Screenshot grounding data
•••

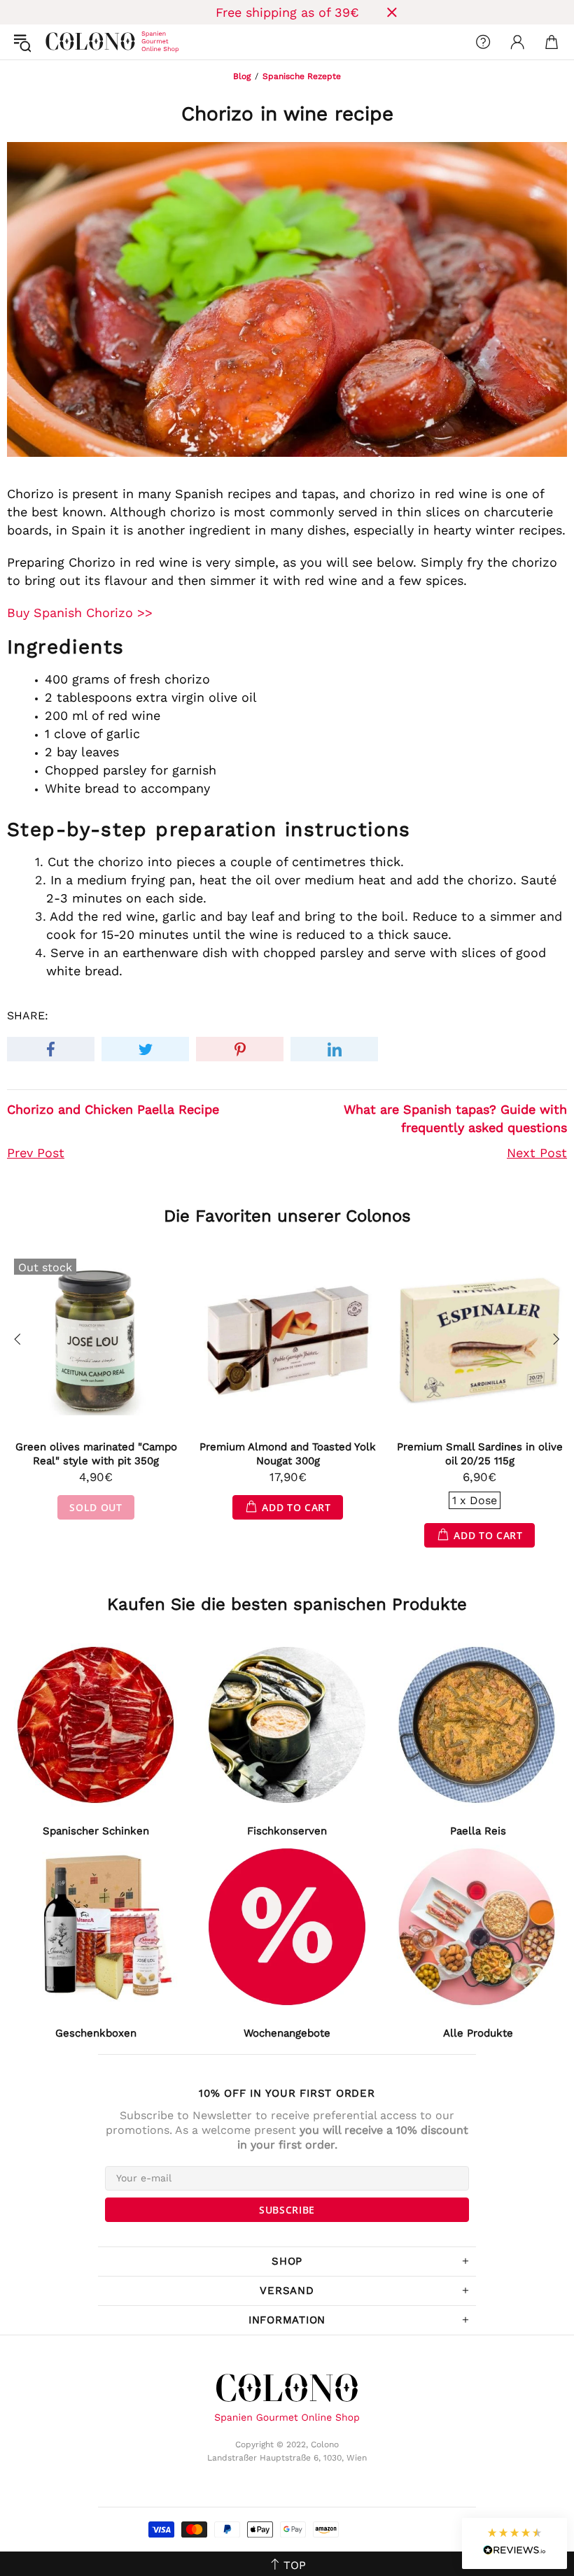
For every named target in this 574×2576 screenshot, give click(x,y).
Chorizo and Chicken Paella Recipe (113, 1109)
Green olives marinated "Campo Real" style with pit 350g (96, 1454)
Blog (242, 76)
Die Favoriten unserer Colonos (287, 1216)
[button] (514, 2543)
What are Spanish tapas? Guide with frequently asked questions (455, 1118)
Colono (57, 42)
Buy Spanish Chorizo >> (80, 612)
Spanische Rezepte (301, 76)
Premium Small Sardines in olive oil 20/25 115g (480, 1454)
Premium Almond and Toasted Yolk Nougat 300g (288, 1454)
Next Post (537, 1152)
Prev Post (35, 1152)
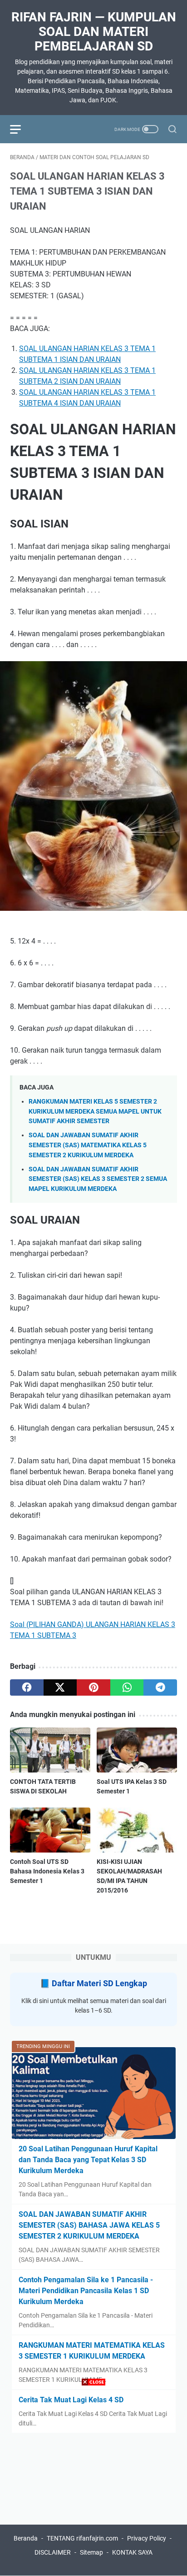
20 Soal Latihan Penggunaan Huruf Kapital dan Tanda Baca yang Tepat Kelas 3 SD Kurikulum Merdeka (88, 2159)
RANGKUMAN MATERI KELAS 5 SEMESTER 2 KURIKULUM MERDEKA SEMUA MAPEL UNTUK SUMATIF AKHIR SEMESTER (95, 1111)
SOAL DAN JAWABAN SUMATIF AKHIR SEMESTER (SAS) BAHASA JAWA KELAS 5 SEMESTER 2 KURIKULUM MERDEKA (89, 2225)
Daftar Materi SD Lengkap (99, 1983)
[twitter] (60, 1687)
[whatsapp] (127, 1687)
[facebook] (27, 1687)
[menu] (21, 129)
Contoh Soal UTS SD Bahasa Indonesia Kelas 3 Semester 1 (47, 1871)
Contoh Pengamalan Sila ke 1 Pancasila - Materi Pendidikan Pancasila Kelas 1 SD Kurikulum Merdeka (86, 2290)
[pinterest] (93, 1687)
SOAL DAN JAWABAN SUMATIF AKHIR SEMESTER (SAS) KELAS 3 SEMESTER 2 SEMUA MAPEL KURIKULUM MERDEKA (98, 1179)
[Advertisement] (93, 2482)
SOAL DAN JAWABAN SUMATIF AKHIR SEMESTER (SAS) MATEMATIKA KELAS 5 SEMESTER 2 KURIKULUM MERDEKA (88, 1145)
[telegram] (160, 1687)
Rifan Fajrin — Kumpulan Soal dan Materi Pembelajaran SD (93, 32)
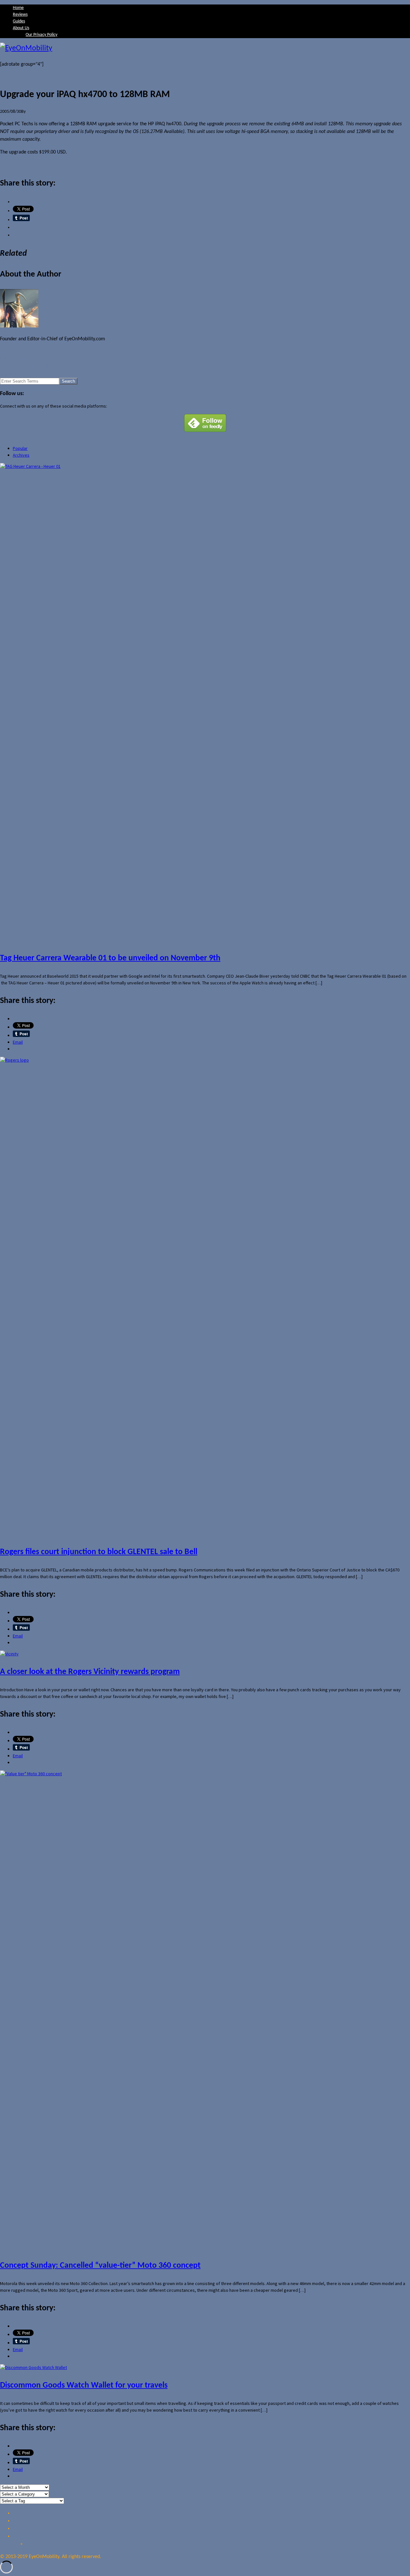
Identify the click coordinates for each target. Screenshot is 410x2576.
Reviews (20, 14)
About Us (21, 28)
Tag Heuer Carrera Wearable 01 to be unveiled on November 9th (110, 958)
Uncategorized (13, 359)
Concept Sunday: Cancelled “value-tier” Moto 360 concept (100, 2265)
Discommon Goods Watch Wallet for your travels (84, 2385)
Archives (21, 455)
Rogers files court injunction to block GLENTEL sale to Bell (98, 1552)
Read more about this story (28, 165)
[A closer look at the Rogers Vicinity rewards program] (9, 1654)
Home (18, 7)
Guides (19, 21)
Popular (20, 448)
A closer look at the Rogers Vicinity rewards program (90, 1672)
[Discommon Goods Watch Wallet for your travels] (33, 2367)
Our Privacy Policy (41, 34)
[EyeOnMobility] (205, 48)
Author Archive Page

•••

Work required
Please return all of the entries word for word, excluding the pictures.

Problem solution
For every named target in this 574×2576 screenshot, give click(x,y).
Chorizo and Chicken Paella Recipe (113, 1109)
Green olives marinated "Campo Real" style with pit 350g (96, 1454)
Blog (242, 76)
Die Favoriten unserer Colonos (287, 1216)
[button] (514, 2543)
What are Spanish tapas? Guide with frequently asked questions (455, 1118)
Colono (57, 42)
Buy Spanish Chorizo >> (80, 612)
Spanische Rezepte (301, 76)
Premium Small Sardines in olive oil 20/25 115g (480, 1454)
Premium Almond and Toasted Yolk Nougat 300g (288, 1454)
Next Post (537, 1152)
Prev Post (35, 1152)
20 Soal Latihan Penggunaan Huruf Kapital dan Tanda Baca yang Tepat Kelas 3 SD Kurikulum Merdeka (88, 2159)
RANGKUMAN MATERI KELAS 5 SEMESTER 2 KURIKULUM MERDEKA SEMUA MAPEL UNTUK SUMATIF AKHIR SEMESTER (95, 1111)
SOAL DAN JAWABAN SUMATIF AKHIR SEMESTER (SAS) BAHASA JAWA KELAS 5 SEMESTER 2 KURIKULUM MERDEKA (89, 2225)
Daftar Materi SD Lengkap (99, 1983)
[twitter] (60, 1687)
[whatsapp] (127, 1687)
[facebook] (27, 1687)
[menu] (21, 129)
Contoh Soal UTS SD Bahasa Indonesia Kelas 3 Semester 1 (47, 1871)
Contoh Pengamalan Sila ke 1 Pancasila - Materi Pendidikan Pancasila Kelas 1 SD Kurikulum Merdeka (86, 2290)
[pinterest] (93, 1687)
SOAL DAN JAWABAN SUMATIF AKHIR SEMESTER (SAS) KELAS 3 SEMESTER 2 SEMUA MAPEL KURIKULUM MERDEKA (98, 1179)
[Advertisement] (93, 2482)
SOAL DAN JAWABAN SUMATIF AKHIR SEMESTER (SAS) MATEMATIKA KELAS 5 SEMESTER 2 KURIKULUM MERDEKA (88, 1145)
[telegram] (160, 1687)
Rifan Fajrin — Kumpulan Soal dan Materi Pembelajaran SD (93, 32)
Identify the click coordinates for each target. Screenshot is 410x2576.
Reviews (20, 14)
About Us (21, 28)
Tag Heuer Carrera Wearable 01 to be unveiled on November 9th (110, 958)
Uncategorized (13, 359)
Concept Sunday: Cancelled “value-tier” Moto 360 concept (100, 2265)
Discommon Goods Watch Wallet for your travels (84, 2385)
Archives (21, 455)
Rogers files court injunction to block GLENTEL sale to Bell (98, 1552)
Read more about this story (28, 165)
[A closer look at the Rogers Vicinity rewards program] (9, 1654)
Home (18, 7)
Guides (19, 21)
Popular (20, 448)
A closer look at the Rogers Vicinity rewards program (90, 1672)
[Discommon Goods Watch Wallet for your travels] (33, 2367)
Our Privacy Policy (41, 34)
[EyeOnMobility] (205, 48)
Author Archive Page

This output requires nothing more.